Dernière mise à jour 11/10/2022 13:56

Ce chapitre participe au défi d’écriture du forum de fanfictions .fr - septembre - octobre 2022 : LE LIEU SACRE. Vous trouverez une petite présentation par ici : Défi LE LIEU SACRÉ (septembre octobre 2022) - Ateliers et défis - Forum Fanfictions.fr




Un soir, près du tunnel de Shirogane



J'étais en train de rentrer chez moi après une journée de boulot relativement chargée quand un vacarme monumental m'a fait sursauter. Si j'avais encore un cœur, je pense qu'il se serait emballé au point de s'arrêter de battre ... Je me retourne donc et là, je découvre quoi ? Deux véhicules accidentés juste à l'entrée de mon tunnel.

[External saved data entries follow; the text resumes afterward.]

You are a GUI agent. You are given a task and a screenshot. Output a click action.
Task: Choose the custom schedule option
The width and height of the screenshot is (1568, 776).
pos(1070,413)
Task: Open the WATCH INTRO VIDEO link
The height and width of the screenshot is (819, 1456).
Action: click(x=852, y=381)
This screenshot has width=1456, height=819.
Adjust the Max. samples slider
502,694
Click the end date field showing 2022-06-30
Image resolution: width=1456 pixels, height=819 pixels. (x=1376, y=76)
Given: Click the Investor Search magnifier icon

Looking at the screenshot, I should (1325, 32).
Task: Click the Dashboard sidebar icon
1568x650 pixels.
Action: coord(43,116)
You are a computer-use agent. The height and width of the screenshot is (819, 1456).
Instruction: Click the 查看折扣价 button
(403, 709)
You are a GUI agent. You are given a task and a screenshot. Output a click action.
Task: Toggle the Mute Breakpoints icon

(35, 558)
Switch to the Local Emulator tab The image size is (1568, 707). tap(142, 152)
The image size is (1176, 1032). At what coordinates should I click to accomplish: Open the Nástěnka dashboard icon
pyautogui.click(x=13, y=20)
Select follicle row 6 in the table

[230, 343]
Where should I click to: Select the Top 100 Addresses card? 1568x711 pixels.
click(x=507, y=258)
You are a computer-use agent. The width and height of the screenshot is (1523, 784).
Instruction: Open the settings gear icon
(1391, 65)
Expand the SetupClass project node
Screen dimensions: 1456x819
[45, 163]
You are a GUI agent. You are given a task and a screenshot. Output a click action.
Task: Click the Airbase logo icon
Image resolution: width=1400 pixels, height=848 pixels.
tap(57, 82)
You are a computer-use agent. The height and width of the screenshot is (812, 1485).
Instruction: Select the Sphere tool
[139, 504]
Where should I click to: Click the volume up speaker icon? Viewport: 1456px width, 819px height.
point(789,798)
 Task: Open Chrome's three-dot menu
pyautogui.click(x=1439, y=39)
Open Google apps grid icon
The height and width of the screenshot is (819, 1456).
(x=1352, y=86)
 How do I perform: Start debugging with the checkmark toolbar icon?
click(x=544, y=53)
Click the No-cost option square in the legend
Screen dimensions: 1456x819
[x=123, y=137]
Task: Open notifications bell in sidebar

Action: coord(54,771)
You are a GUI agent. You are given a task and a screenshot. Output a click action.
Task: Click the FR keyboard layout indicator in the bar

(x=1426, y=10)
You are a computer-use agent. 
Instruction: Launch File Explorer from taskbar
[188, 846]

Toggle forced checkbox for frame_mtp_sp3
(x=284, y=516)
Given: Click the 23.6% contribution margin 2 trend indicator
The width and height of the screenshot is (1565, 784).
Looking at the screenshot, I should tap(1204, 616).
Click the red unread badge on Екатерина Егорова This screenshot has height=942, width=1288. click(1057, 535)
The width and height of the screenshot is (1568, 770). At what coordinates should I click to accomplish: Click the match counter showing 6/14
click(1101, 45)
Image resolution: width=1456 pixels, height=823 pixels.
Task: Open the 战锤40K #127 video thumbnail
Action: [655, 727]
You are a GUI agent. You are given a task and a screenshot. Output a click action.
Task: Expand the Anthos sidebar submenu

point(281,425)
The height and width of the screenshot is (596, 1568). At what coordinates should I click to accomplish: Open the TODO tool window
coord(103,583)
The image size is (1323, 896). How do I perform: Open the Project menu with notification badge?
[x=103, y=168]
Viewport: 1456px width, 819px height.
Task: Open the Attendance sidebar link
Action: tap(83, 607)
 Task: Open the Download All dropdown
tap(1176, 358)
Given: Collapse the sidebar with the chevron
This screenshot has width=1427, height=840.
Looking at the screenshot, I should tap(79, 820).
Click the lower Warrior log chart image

Mais qu'est-ce que des bagnoles foutent là ? Non mais ... Il n'y a plus de tradition de nos jours. C'est un endroit hanté, quoi, merde ! Et c'est pas comme si c'était une nouveauté en plus. Le tunnel de Shirogane de Tokyo est connu depuis quelques temps pour être la passerelle des Shinigamis entre le monde des vivants et celui des morts. J'ai veillé personnellement à ce que les humains le comprennent bien en jouant plusieurs fois les clowns effrayants d’ailleurs. C'est un endroit particulier, ça mérite un peu de respect tout de même ! Qu'on le traverse de jour, passe encore, en ne trainant pas évidemment mais de là à venir écraser sa voiture contre le mur en pleine nuit ... Est-ce que je viens m'encastrer dans l'allée de leurs maisons, moi ? 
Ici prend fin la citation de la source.